Go through the entries below and keep only the lines that contain the string "data". Copy each of those lines without changes.

------------------------------------------------

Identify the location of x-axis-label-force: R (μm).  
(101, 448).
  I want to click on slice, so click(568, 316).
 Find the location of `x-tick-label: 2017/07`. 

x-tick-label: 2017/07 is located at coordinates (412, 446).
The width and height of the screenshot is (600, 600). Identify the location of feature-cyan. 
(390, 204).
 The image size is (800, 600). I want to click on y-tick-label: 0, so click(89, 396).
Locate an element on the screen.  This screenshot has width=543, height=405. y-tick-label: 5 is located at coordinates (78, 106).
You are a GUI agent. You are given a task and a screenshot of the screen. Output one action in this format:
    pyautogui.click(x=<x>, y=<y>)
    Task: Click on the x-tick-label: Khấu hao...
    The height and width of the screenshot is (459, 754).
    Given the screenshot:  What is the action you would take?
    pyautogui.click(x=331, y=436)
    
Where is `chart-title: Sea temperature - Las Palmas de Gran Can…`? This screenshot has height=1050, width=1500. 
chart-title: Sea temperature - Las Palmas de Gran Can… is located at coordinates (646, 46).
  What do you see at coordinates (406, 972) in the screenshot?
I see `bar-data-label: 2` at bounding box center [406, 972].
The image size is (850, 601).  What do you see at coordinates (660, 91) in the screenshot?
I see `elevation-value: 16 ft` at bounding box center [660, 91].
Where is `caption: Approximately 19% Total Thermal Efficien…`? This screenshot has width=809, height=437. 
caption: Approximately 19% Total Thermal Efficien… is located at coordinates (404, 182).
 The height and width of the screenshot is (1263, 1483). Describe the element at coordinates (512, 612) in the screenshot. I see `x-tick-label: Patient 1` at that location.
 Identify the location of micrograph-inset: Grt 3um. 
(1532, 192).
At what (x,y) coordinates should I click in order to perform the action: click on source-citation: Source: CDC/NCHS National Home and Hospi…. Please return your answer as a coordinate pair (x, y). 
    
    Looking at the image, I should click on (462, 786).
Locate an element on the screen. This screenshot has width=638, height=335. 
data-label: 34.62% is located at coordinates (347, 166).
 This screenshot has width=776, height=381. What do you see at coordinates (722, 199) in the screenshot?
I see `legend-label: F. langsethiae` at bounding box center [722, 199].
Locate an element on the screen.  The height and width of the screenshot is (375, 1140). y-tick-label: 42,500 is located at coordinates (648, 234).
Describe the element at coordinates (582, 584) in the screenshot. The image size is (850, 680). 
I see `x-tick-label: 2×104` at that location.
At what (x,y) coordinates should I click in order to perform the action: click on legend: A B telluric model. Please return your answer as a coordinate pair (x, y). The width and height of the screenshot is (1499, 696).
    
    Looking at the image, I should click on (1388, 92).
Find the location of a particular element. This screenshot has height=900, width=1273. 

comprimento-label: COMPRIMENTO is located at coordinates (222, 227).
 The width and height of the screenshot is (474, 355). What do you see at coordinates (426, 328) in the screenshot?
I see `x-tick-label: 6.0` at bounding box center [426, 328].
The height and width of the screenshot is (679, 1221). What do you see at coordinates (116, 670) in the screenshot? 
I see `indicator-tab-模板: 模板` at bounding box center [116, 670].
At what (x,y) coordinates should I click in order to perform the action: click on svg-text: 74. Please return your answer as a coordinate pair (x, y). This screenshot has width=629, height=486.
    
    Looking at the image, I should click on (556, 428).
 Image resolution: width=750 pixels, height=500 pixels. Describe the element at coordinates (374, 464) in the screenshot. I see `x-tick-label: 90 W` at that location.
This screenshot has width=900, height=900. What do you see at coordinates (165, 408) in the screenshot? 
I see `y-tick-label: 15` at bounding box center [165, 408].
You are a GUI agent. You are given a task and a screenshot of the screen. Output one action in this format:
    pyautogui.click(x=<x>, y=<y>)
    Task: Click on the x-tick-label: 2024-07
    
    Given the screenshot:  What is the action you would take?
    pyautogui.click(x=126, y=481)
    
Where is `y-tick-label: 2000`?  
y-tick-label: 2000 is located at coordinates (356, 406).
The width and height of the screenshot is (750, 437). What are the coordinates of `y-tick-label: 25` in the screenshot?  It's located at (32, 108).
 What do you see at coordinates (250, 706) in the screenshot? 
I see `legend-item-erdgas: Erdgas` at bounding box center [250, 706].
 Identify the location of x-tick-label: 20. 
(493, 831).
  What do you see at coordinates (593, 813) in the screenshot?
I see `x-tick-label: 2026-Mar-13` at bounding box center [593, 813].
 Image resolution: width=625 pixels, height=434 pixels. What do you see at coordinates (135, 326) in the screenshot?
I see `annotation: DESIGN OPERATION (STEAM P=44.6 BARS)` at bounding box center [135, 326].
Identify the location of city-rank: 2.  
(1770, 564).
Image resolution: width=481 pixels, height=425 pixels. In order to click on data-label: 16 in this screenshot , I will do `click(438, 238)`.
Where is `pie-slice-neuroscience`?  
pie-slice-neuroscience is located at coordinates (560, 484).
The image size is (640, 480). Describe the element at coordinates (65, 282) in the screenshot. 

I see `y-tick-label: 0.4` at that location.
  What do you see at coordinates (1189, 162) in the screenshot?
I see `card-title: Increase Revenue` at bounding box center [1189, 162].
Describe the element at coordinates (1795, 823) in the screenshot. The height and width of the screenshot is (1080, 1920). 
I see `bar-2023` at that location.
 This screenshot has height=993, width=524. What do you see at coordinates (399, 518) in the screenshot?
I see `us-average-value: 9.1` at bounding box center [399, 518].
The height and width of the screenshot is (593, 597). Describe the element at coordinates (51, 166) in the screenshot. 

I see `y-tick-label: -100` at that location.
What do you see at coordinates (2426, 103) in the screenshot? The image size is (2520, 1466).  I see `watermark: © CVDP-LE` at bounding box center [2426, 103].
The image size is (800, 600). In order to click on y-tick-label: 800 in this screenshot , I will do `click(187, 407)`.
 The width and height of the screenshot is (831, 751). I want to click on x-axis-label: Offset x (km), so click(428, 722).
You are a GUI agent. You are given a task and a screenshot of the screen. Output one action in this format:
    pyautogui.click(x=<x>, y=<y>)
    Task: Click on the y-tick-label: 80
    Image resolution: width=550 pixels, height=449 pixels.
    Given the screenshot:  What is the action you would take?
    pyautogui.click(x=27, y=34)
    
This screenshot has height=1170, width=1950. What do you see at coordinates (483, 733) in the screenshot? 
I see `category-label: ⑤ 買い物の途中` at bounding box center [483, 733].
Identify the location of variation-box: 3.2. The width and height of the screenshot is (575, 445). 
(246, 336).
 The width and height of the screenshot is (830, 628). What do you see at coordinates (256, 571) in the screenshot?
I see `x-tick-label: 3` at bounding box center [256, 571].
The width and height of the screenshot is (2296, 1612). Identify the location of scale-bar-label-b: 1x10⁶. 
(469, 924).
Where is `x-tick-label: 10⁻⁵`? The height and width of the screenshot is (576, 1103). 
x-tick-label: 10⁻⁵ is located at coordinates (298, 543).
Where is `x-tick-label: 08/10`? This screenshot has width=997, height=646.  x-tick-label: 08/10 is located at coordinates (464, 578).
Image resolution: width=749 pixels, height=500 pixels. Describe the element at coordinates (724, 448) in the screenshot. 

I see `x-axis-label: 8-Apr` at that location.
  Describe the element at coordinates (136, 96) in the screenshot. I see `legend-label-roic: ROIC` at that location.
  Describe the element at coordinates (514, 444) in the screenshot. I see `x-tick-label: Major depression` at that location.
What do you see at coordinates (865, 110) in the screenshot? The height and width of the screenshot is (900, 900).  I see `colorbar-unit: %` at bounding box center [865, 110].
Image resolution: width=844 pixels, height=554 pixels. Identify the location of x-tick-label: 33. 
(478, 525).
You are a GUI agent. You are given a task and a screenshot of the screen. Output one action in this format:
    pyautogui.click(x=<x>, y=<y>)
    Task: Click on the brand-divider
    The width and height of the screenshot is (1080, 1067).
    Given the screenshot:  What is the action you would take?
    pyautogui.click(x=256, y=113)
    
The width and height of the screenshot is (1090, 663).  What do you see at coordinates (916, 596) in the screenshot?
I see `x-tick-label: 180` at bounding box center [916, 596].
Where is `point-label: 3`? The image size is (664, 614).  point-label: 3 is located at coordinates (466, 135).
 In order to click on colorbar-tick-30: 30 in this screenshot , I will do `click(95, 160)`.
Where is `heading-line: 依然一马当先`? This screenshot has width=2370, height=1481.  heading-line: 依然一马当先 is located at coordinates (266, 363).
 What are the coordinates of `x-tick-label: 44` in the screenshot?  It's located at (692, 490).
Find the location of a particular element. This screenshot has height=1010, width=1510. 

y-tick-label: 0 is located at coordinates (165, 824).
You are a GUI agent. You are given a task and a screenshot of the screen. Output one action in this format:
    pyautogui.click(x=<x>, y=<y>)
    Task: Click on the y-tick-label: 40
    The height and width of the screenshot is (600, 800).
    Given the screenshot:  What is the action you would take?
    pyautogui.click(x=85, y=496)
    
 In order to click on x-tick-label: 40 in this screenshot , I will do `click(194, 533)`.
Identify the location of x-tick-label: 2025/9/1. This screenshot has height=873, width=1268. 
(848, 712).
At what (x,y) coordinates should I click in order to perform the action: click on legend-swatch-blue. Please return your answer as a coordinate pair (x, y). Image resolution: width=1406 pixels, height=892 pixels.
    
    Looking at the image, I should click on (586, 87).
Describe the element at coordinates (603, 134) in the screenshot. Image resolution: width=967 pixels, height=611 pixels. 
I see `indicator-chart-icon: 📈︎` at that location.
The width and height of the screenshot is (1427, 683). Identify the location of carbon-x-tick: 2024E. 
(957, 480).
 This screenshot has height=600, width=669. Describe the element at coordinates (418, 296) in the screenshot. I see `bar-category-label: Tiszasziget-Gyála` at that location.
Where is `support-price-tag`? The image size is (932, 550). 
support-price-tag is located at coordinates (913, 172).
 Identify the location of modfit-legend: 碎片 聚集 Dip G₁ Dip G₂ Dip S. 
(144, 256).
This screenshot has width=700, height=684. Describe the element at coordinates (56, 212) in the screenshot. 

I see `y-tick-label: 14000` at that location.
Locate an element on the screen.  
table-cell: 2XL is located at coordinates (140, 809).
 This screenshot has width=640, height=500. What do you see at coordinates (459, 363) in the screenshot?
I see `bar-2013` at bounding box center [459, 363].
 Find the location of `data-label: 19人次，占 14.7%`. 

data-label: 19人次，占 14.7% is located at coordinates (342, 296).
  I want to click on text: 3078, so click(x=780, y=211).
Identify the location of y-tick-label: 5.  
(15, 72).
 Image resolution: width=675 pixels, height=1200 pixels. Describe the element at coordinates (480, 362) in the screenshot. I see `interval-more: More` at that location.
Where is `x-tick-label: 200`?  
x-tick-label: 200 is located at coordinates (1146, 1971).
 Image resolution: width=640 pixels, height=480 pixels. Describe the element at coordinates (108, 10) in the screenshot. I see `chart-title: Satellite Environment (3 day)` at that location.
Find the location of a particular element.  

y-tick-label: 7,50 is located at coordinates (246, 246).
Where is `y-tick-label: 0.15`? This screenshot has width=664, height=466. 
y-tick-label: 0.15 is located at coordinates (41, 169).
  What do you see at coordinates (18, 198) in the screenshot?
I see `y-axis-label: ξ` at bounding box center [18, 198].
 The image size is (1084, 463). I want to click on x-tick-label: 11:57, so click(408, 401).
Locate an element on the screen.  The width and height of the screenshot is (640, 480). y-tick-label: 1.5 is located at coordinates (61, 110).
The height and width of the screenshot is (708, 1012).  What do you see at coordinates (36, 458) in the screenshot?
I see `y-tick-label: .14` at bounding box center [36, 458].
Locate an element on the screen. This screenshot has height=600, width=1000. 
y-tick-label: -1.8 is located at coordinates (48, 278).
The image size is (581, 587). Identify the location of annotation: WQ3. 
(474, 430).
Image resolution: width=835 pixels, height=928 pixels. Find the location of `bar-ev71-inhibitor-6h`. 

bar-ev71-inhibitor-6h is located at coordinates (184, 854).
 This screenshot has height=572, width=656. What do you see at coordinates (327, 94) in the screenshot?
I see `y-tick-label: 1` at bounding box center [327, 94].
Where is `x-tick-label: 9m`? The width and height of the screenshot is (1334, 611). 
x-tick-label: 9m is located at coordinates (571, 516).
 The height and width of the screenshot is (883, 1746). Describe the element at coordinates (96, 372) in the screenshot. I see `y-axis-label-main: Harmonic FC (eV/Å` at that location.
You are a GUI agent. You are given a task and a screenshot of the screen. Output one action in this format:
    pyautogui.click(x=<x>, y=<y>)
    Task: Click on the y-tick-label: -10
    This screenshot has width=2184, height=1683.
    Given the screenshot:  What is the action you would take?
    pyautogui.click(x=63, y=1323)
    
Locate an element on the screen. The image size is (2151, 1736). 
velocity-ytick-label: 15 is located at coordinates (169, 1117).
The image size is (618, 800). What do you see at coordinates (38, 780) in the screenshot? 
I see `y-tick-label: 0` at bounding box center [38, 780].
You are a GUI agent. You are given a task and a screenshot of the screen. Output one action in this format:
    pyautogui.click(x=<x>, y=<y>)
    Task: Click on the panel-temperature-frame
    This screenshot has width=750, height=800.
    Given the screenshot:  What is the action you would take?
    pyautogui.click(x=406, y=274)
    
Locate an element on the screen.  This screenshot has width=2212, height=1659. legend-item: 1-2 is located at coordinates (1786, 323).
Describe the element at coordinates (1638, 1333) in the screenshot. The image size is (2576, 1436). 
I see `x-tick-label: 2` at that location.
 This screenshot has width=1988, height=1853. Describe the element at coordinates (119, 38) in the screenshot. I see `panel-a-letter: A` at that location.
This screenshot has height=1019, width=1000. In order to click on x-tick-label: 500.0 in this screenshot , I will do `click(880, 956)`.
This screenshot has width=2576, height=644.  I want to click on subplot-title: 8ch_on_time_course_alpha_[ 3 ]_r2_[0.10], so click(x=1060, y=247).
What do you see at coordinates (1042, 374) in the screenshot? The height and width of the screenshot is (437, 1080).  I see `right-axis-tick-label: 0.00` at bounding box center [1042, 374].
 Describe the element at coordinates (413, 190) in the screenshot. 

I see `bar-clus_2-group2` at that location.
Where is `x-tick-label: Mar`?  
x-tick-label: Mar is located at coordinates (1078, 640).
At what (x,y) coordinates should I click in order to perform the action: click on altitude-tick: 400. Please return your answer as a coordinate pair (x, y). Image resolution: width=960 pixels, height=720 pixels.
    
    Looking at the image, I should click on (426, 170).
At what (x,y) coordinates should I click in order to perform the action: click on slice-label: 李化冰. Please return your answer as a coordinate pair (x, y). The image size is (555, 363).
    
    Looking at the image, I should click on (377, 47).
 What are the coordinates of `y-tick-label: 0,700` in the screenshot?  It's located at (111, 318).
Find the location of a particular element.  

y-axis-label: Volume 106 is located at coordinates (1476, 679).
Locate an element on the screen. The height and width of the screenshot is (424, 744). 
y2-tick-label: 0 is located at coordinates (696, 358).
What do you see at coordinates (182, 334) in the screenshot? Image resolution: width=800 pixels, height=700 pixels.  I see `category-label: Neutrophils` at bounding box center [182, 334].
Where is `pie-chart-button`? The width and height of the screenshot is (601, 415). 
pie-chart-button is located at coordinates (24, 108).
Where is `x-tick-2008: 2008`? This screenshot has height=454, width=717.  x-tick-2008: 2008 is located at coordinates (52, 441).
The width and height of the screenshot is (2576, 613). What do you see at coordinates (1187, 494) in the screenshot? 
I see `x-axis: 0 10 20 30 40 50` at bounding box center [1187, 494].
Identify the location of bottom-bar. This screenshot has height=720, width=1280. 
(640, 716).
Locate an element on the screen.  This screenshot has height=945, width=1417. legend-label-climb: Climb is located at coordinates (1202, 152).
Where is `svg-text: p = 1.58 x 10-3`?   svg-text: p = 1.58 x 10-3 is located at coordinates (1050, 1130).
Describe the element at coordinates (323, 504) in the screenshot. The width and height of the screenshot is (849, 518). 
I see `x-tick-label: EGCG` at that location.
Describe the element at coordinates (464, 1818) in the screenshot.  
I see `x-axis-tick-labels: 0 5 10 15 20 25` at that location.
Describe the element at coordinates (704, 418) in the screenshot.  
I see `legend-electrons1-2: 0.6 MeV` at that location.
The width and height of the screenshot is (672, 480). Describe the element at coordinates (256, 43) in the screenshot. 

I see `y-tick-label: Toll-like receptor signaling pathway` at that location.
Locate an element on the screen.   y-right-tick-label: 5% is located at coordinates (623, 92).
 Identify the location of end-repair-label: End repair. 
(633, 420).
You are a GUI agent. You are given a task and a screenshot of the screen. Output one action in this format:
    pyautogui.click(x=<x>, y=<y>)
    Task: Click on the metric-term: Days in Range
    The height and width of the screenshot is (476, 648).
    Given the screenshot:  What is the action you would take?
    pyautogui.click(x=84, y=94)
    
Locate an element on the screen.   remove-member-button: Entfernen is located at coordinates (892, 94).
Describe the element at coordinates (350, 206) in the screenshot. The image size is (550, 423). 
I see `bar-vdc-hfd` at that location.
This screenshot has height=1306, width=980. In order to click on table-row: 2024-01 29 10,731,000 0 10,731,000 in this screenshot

------------------------------------------------

| Result for this task |
I see `bar-data-label: 2` at bounding box center [406, 972].
data-label: 34.62% is located at coordinates (347, 166).
Image resolution: width=481 pixels, height=425 pixels. In order to click on data-label: 16 in this screenshot , I will do `click(438, 238)`.
 Find the location of `data-label: 19人次，占 14.7%`. 
data-label: 19人次，占 14.7% is located at coordinates (342, 296).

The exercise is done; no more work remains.